Появляется красная строка, она же рубрика (слово восходит к латинскому rudus — красный); знаки препинания, направляющие и организующие внимание и интонацию читателя; и раз-метка строк, облегчающая поиск нужного материала.
Однако, несмотря на эту прагматическую оболочку, создание рукописи и чтение ее в допечатный период остаются процессами самоценными, авторитет написанного слова — непререкаемым, автор — обезличенным и неизвестным, бледной тенью на фоне победоносно сияющей буквицы (слова «иллюстрация» и «иллюминованный» не случайно восходят к латинским lux и in lumino, означающим «свет», «освещать»). Словом, печатный станок сокрушил поистине прекрасную, разумную и высокодуховную книжную вселенную.
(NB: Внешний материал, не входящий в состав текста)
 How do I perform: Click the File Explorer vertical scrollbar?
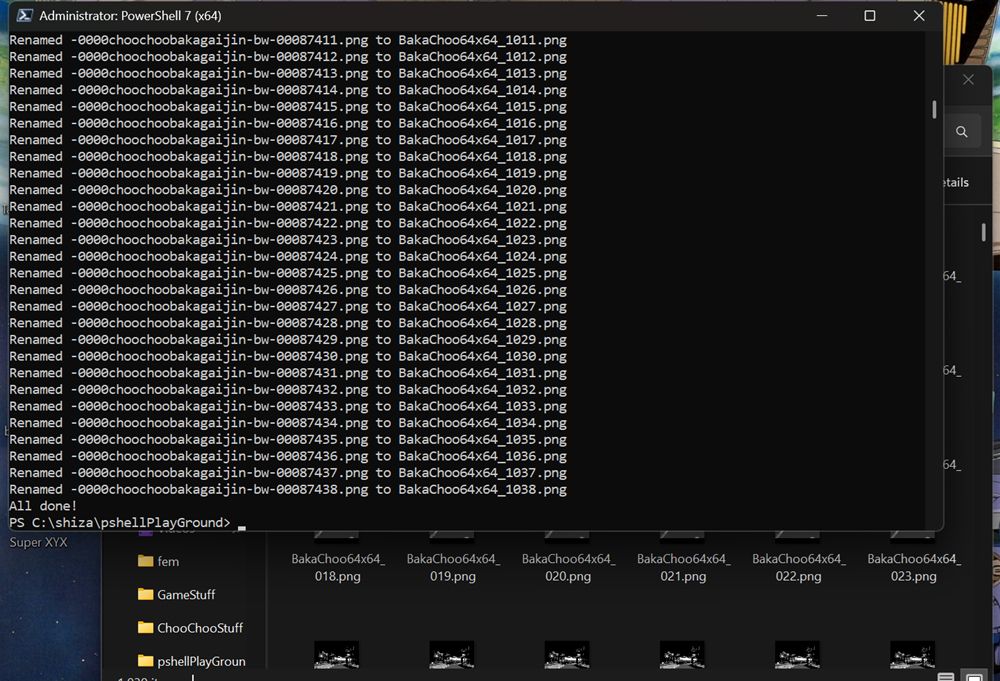[x=984, y=232]
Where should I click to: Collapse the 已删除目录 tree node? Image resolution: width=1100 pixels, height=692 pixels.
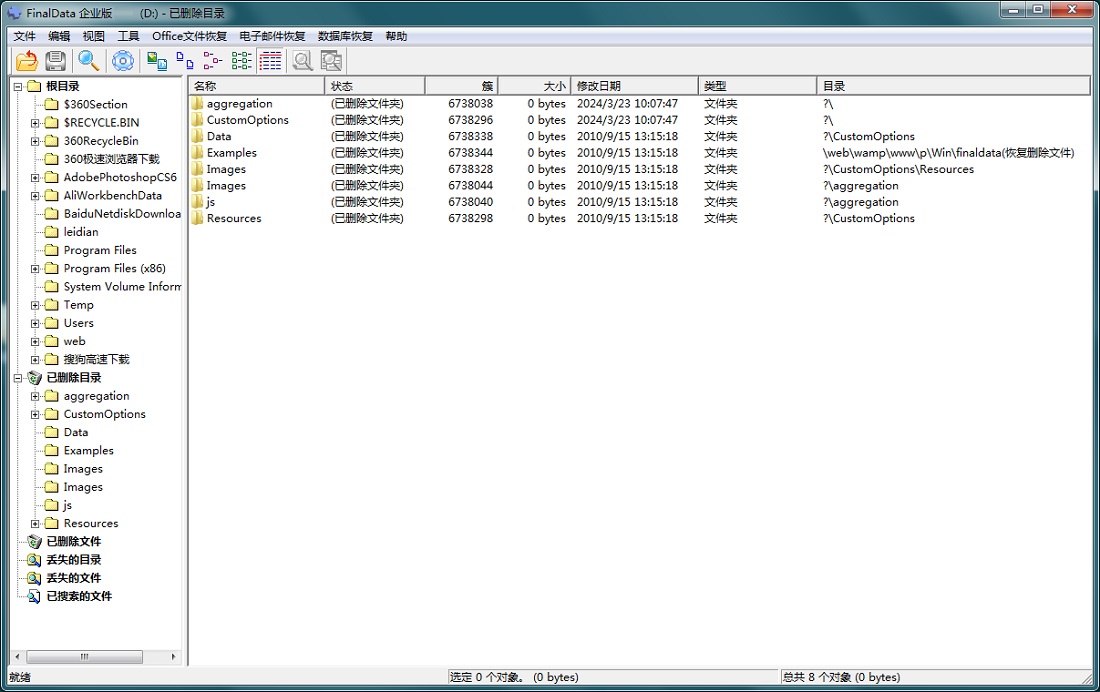click(x=17, y=378)
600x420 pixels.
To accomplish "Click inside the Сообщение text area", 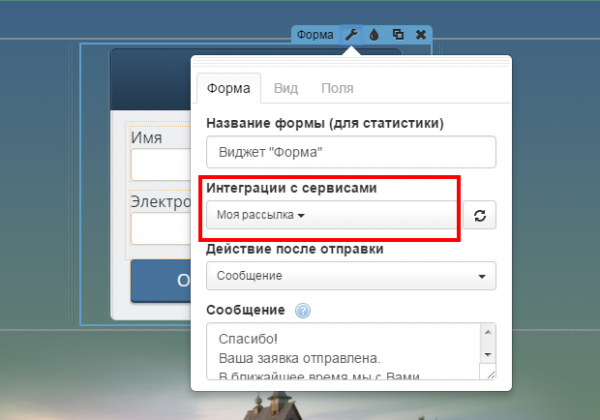I will pos(340,350).
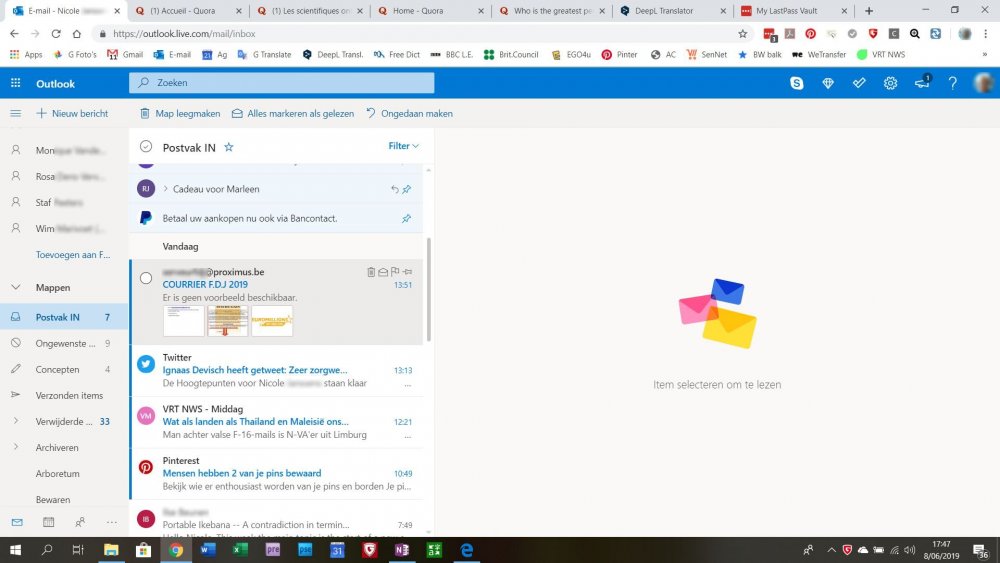Collapse the Mappen folder section
1000x563 pixels.
point(16,288)
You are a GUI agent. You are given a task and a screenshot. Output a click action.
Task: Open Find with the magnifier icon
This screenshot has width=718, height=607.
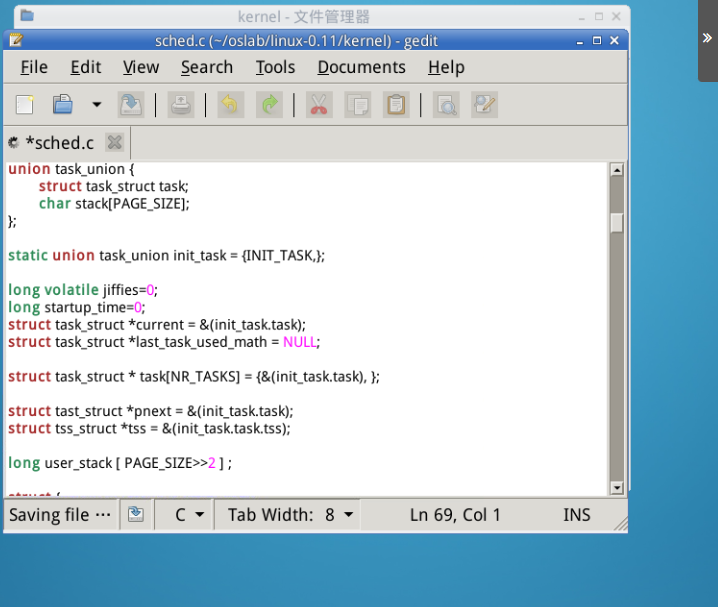446,105
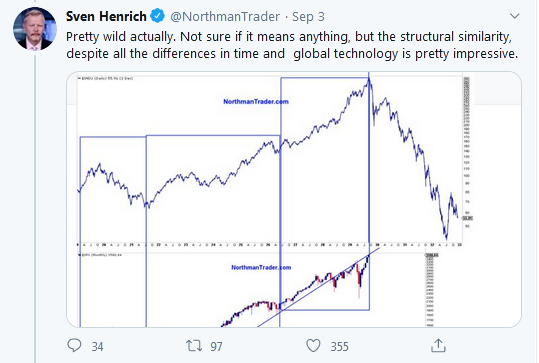Open the @NorthmanTrader handle link
Screen dimensions: 539x363
click(x=225, y=16)
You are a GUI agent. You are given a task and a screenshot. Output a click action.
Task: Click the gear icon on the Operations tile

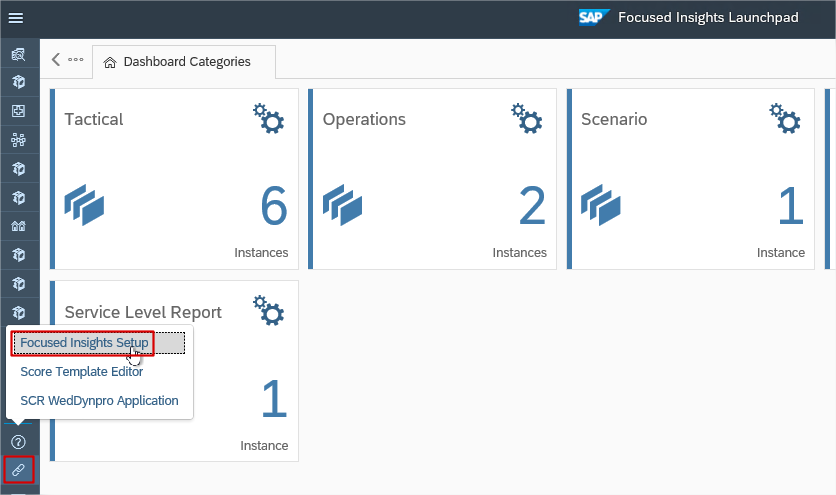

Гарольд Иннис, историк-экономист, автор книги «Империя и коммуникации», отмечал:
«Более прочные носители письма, такие, как пергамент, глина и камень, функционируют во времени… Напротив, менее прочные и нестойкие… такие, как папирус и бумага, в своем функционировании более связаны с пространством». Век печати заменил работу для вечности работой для заказчика. Страница больше не мыслилась как визуальный объект; теперь, благодаря простому и удобному шрифту, глаза могли бежать по ней практически со скоростью мысли, что делало устное чтение невозможным и ненужным. Потребительская постгутенберговская цивилизация подняла на щит понятие авторства — допечатной эпохе важнее было, как используется текст, нежели кто его создал. В силу портативности книги, ее рутинной доступности Маклюэн приписывает ей роль матери европейского индивидуализма: мало того что чтение становится молчаливым, оно еще и требует своего личного экземпляра, ради доступа к которому не надо «быть кем-то», достаточно зайти в лавку и заплатить деньги. Язык превращается в картинку, в бесконечно расширяемый корпус напечатанных текстов, и именно издатели становятся заказчиками нормирования языка — а рука об руку с этим процессом идет национальная самоидентификация «нас, говорящих по-…». Рукописная культура знала, что суждения бывают истинными и ложными, потребители печатной книги узнали о существовании грамматических ошибок. Студенты, которых раньше мотивировало устное общение с наставником и кругом себе подобных, в чем, собственно, и заключалось обучение, обнаруживают, что с помощью книг могут приобретать знания самостоятельно и в одиночку, и университеты отвечают на это системой экзаменов. (Прежде учитель, который имел дело с учеником непосредственно, не нуждался в формальном механизме для оценки его знаний.)